Exercise objective:
Given the entries that follow, write out exactly the lines starting at the one containing "Viewport: 547px width, 392px" and ending at the one containing "Clear all console", both ends included, and only those.

==== Data excerpts

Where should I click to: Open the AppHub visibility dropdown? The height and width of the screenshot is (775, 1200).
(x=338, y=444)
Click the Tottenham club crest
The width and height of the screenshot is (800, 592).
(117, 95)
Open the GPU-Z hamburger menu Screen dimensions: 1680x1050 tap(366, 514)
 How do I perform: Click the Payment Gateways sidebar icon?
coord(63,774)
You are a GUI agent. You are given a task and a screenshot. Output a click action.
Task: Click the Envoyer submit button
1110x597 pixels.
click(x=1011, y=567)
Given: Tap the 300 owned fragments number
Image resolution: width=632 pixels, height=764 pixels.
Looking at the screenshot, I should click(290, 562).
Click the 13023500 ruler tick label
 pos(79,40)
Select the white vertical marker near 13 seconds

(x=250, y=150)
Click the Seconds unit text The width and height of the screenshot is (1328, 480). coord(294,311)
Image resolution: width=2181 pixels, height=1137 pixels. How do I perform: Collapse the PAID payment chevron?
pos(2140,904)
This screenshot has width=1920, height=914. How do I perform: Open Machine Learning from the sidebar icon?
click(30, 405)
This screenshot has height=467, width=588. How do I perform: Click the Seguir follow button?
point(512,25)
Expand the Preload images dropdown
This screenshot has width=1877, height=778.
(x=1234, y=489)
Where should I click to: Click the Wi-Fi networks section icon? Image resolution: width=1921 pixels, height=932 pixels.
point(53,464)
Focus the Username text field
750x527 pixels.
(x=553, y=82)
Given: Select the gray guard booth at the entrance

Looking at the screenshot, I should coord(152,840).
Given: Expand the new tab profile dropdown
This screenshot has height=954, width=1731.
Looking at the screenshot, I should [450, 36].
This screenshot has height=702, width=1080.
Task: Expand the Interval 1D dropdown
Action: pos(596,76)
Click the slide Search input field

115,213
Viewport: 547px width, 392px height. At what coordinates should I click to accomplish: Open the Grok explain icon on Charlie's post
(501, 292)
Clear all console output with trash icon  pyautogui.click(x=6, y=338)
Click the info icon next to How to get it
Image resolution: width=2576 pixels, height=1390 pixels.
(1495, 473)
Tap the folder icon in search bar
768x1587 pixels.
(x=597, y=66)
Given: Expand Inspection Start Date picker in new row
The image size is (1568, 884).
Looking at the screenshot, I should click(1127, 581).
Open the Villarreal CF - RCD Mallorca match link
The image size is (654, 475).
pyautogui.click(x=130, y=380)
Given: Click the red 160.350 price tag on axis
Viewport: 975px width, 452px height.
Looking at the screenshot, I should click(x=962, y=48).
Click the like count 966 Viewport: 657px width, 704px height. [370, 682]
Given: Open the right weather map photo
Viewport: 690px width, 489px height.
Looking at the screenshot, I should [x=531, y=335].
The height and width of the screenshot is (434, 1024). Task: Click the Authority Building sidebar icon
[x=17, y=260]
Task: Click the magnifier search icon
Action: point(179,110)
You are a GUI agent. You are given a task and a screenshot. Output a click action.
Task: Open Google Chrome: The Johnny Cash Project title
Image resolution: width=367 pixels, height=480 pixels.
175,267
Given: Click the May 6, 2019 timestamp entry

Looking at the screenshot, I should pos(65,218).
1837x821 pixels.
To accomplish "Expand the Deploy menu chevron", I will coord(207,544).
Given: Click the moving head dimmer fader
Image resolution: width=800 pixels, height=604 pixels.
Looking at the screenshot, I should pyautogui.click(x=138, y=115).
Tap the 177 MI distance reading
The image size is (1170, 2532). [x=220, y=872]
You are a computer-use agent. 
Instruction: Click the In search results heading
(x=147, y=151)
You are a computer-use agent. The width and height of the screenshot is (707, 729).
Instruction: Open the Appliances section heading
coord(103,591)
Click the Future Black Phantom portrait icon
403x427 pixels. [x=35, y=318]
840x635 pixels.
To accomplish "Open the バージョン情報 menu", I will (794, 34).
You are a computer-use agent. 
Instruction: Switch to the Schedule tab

========

Reply:
Viewport: 547px width, 392px height. At what coordinates should I click to accomplish: Open the Grok explain icon on Charlie's post
(501, 292)
Clear all console output with trash icon  pyautogui.click(x=6, y=338)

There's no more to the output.